▶ _Required work_:
a: In the Eka CI backend architecture text, which file does RepoReader parse the CI configuration from?
b: Reproduce the Eka CI backend architecture text word for word, from "Services Overview" up to and including "web interface (Axum)".

▶ _Text passage_:
______________________________

Eka CI Backend Architecture

Overview

Eka CI is a Nix-based Continuous Integration server built in Rust using async/await with Tokio. The system follows a multi-service actor-based architecture where independent services communicate via message passing through Tokio's mpsc channels.

The backend is designed to efficiently build large Nix monorepos (like Nixpkgs) with intelligent scheduling, remote builder support, and comprehensive build state tracking.

Core Design Principles

Service isolation: Each major component runs as an independent service with its own message queue
Async-first: Built on Tokio for high concurrency and I/O efficiency
Type-safe state machine: Build states are explicitly modeled with exhaustive pattern matching
Dependency awareness: Tracks derivation dependency graphs for intelligent scheduling
GitHub-native: First-class integration with GitHub Pull Requests and check runs

System Architecture

Services Overview

The system consists of 7 core services initialized in backend/server/src/services/mod.rs:

DbService - SQLite database operations with connection pooling
GitService - Git repository cloning, fetching, and worktree management
RepoReader - CI configuration parsing from .ekaci/config.json
EvalService - Nix expression evaluation using nix-eval-jobs
SchedulerService - Multi-tier build orchestration (composed of 3 sub-services)
GitHubService - GitHub API integration (check runs, PR status updates via Octocrab)
WebService - HTTP API and web interface (Axum)
UnixService - Unix domain socket for CLI client communication

Service Communication Pattern

┌─────────────┐
│   GitHub    │
│   Webhook   │
└──────┬──────┘
       │
       ▼
┌─────────────┐    GitTask     ┌─────────────┐
│ WebService  │───────────────▶│ GitService  │
└─────────────┘                └──────┬──────┘
                                      │ RepoTask
                                      ▼
                               ┌─────────────┐
                               │ RepoReader  │
                               └──────┬──────┘
                                      │
                        ┌─────────────┴─────────────┐
                        │                           │
                   EvalTask                    CheckTask
                        │                           │
                        ▼                           ▼
                 ┌─────────────┐           ┌──────────────┐
                 │ EvalService │           │ChecksExecutor│
                 └──────┬──────┘           └──────┬───────┘
                        │                         │
                  IngressTask                CheckResult
                        │                         │
                        ▼                         │
              ┌──────────────────┐                │
              │ IngressService   │                │
              └────────┬─────────┘                │
                       │                          │
                 BuildRequest                     │
                       │                          │
                       ▼                          │
              ┌──────────────────┐                │
              │   BuildQueue     │                │
              └────────┬─────────┘                │
                       │                          │
        ┌──────────────┼──────────────┐           │
        │              │              │           │
     [FOD]         [Local]        [Remote]        │
        │              │              │           │
        └──────────────┴──────────────┘           │
                       │                          │
                       ▼                          │
              ┌──────────────────┐                │
              │  BuilderThread   │                │
              └────────┬─────────┘                │
                       │                          │
                  NixBuild                        │
                       │                          │
                       ▼                          │
              ┌──────────────────┐                │
              │ RecorderService  │◀───────────────┘
              └────────┬─────────┘
                       │
          ┌────────────┴────────────┐
          │                         │
    Update Database          GitHubTask
          │                         │
          ▼                         ▼
    ┌──────────┐           ┌──────────────┐
    │ DbService│           │GitHubService │
    └──────────┘           └──────────────┘

Data Model

Build State Machine

The DrvBuildState enum (backend/server/src/ci/mod.rs:44) defines a comprehensive state machine:

Queued
  │
  ├─▶ Buildable ─────▶ Building ─────▶ Completed(Success)

______________________________

▶ _Data excerpt_:

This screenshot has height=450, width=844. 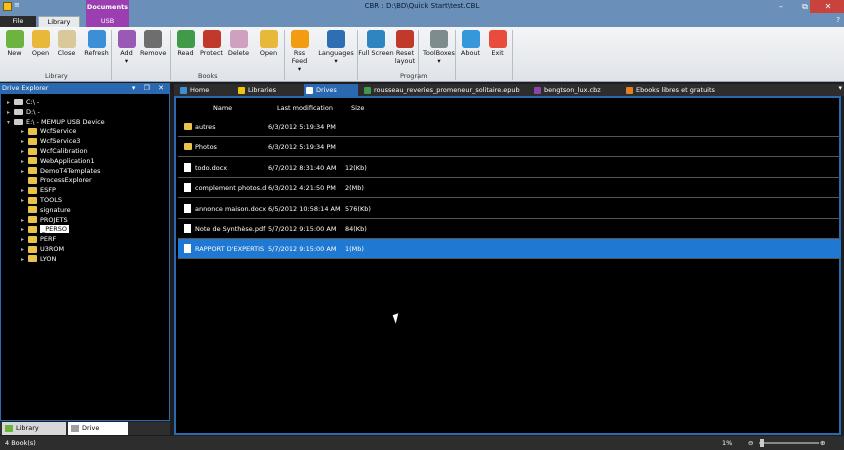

______________________________

▶ _Answers by item number_:
a: .ekaci/config.json

b:
Services Overview

The system consists of 7 core services initialized in backend/server/src/services/mod.rs:

DbService - SQLite database operations with connection pooling
GitService - Git repository cloning, fetching, and worktree management
RepoReader - CI configuration parsing from .ekaci/config.json
EvalService - Nix expression evaluation using nix-eval-jobs
SchedulerService - Multi-tier build orchestration (composed of 3 sub-services)
GitHubService - GitHub API integration (check runs, PR status updates via Octocrab)
WebService - HTTP API and web interface (Axum)